2006-07-20 07:09:56 · 18 answers · asked by freak4frogs311 2 in Games & Recreation Other - Games & Recreation

18 answers

You can also wrap the paper around a paper towel tube, start at one dot and draw while twisting the tube around, but drawing it at an angle so that it hits all dots. It may take a few rotations to include all dots but you'll have one straight line.

2006-07-20 07:15:28 · answer #1 · answered by hayaa_bi_taqwa 6 · 2 1

Walkin' 'round the earth won't do it. The 'straight line' on a spherical surface is like the equator, or like one of the meridian lines: it won't give you the wiggle room you need to link up more dots than those you got on the first pass through.

But if you take that array and paste it on a donut shape, you're in business: You can draw a geodesic that will spiral its way through any number of dots.

Another possibility, related to the 'fat marker solution,' is to make big fat dots that overlap at one point. Any straight line that passes through that one point does the deed. That kinda stretches the meaning of 'dot' out of shape, but, hey, it's just a puzzle question, you know? Besides, you allowed 'line' with 'fat marker.' Fair's fair.

Get all of the dots to sit down in the same room, then tell them: "You know why ducks don't eat cheese?" That straight line should cause the dots to connect, in some sense of 'connect'.

2006-07-20 15:45:53 · answer #2 · answered by skumpfsklub 6 · 0 0

Fold the paper so that the dots are all on a fold (5 folds necessary) and color along the edge of the lined-up folds.

I think that the walking-around-the-earth theory is wrong. I'm not quite sure, but it sounds to me like it wouldn't really be a line, but curved a bit. Otherwise, when you go around, you should just meet up with the original line.

2006-07-20 14:13:16 · answer #3 · answered by bugie622 1 · 0 0

it's not a straight line but a continous one where the pen doesn't leave the paper, start at the top right dot... head south but go PAST the last dot, then head up through bottom middle and left middle, in a straight line, again heading further out until line is parallel with top line, then back to where you started. Hard to explain!!

2006-07-20 14:15:20 · answer #4 · answered by auntie misty 2 · 0 0

You need to provide a diagram with this, how do we know that the dots are also arranged in a straight line.

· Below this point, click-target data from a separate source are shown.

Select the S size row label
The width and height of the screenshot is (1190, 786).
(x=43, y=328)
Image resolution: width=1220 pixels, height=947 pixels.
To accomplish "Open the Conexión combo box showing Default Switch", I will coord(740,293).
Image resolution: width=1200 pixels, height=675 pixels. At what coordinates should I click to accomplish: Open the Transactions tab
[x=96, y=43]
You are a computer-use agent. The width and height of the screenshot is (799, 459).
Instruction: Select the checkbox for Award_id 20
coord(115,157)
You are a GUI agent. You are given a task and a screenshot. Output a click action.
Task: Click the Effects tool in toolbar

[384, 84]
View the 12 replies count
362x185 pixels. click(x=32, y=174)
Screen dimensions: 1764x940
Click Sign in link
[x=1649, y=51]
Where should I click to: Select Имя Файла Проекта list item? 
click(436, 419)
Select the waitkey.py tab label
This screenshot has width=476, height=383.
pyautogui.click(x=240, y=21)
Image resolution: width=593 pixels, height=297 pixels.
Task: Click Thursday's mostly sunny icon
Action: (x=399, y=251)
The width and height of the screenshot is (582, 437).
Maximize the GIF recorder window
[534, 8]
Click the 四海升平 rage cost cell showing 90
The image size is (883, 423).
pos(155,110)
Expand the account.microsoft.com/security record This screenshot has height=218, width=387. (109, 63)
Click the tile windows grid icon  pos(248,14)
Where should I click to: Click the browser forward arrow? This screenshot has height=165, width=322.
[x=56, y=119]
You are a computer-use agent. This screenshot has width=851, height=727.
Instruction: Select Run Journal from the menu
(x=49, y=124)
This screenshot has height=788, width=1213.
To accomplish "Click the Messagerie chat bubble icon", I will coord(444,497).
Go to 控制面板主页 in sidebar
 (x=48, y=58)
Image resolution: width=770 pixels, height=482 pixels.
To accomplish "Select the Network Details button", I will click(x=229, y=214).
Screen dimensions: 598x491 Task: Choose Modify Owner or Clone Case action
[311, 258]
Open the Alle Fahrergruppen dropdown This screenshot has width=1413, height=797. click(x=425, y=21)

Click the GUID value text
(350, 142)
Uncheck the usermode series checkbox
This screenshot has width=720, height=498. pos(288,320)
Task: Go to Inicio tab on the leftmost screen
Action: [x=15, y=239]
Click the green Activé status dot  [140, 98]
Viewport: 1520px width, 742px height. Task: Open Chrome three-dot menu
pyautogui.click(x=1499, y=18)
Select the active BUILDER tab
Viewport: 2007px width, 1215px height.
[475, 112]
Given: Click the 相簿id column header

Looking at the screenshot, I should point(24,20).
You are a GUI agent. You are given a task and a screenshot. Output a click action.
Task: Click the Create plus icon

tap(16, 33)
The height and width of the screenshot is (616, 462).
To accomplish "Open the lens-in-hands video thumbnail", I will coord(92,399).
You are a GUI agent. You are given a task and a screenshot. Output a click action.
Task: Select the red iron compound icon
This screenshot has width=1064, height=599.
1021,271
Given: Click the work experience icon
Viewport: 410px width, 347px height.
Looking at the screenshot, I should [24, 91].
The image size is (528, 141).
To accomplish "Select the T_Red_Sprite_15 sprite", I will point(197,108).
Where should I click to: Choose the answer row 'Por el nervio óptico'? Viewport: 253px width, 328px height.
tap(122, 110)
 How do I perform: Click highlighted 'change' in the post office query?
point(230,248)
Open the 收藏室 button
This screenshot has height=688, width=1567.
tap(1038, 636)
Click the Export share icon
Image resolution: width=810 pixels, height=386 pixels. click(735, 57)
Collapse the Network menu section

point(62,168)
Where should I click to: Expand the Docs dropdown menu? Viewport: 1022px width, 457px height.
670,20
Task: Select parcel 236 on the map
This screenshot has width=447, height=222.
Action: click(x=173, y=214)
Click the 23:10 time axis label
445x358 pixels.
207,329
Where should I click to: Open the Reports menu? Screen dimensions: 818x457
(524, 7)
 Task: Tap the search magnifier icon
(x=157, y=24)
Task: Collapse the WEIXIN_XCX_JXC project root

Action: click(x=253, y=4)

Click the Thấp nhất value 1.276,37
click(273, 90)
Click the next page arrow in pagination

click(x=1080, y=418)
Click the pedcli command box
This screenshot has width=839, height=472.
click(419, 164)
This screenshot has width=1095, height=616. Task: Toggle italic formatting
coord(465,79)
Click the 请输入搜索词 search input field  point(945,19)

Also, if they arent already in a straight line, then the walking around the earth thing wouldnt work.

2006-07-20 14:12:28 · answer #5 · answered by Harold 2 · 0 0

Rip up the paper and put the dots in a line.

Rotate the paper as you draw the line

2006-07-20 14:12:16 · answer #6 · answered by DonSoze 5 · 0 0

Can you move the dots while you continue to draw a straight line?

2006-07-20 14:11:40 · answer #7 · answered by Rjmail 5 · 0 0

you cheat. connect 8 dots and then go outside the square to get the last one. This is if you can't go through any dot more than once.

2006-07-20 14:12:57 · answer #8 · answered by stephanielara87 2 · 0 0

Draw it edge wise for instance, if you take a square piece of paper view it from the edge, it is a line.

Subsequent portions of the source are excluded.